Improved magnetic properties of self-composite SrFe12O19 powder prepared by Fe3O4 nanoparticles

Sintered polycrystalline strontium hexaferrite, which is one of the most widely used permanent magnetic materials, has been applied in many areas such as electrical and mechanical transductor devices. Improving the coercivity (HcJ) of M-type strontium hexaferrite with a nominal composition SrFe12O19 (SrM) plays an essential role to adapt to many modern applications, but is limited by the process and purity of raw materials. In this work, we prepared SrM powders with different iron resources, sintering temperatures, and Fe/Sr atom ratios. It was found that using Fe3O4 nanoparticles with a Fe/Sr atom ratio of 12 at 1100 degrees C performed the self-composites with 70% nano-size and 30% micro-size, which had the best performance. The coercivity reaches 348.9 kA/m, which is improved compared to pure SrM obtained by other iron resources in the solid-state method.
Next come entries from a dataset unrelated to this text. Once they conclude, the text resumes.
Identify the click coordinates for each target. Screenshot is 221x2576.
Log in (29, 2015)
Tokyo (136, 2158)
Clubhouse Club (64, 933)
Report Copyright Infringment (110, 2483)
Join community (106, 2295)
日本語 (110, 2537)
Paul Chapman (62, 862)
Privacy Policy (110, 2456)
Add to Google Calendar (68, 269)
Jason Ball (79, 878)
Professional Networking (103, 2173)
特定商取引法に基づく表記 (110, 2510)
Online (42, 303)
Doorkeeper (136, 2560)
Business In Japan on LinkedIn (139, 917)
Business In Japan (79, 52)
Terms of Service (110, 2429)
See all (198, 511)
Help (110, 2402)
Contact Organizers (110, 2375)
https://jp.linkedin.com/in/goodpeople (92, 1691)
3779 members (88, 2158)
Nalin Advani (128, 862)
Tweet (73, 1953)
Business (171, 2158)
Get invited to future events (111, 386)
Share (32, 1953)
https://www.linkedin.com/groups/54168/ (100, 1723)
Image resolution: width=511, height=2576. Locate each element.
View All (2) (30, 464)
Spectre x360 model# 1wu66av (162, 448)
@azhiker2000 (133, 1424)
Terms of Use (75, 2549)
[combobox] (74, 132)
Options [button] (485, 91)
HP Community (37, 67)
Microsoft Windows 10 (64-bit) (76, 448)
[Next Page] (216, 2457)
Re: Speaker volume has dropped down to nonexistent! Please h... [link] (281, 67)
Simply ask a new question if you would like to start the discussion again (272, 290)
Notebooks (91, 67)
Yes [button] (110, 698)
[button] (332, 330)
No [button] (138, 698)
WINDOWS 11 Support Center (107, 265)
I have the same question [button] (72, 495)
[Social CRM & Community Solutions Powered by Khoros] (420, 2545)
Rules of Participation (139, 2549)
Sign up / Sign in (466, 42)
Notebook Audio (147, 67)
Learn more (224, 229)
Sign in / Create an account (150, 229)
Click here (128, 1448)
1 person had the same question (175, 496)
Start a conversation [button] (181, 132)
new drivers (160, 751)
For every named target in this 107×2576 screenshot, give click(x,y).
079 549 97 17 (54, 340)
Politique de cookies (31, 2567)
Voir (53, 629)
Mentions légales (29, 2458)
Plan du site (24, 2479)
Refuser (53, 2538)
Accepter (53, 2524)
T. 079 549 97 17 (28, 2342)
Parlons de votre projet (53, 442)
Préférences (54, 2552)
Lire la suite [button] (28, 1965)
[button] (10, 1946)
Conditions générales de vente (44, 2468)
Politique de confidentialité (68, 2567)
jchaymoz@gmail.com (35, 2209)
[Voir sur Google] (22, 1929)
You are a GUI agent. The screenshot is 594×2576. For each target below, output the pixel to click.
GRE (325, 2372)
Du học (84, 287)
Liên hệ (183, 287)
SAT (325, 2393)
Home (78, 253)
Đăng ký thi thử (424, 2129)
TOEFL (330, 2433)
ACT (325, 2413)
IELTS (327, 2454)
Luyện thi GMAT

This process shows a unique formation mechanism and the resulting selfcomposite microstructure eventually causes enhancement in the properties, which provides a new way for high-performance hexaferrites. (c) 2022 The Author(s). Published by Elsevier B.V. on behalf of King Saud University. This is an open access article under the CC BY-NC-ND license (http://creativecommons.org/licenses/by-nc-nd/4.0/).

Automated summary

This study prepared self-composite SrM powders with 70% nano-size and 30% micro-size using Fe3O4 nanoparticles as the iron resource, resulting in a coercivity of 348.9 kA/m, demonstrating improved performance. The findings offer a new approach for the production of high-performance hexaferrites.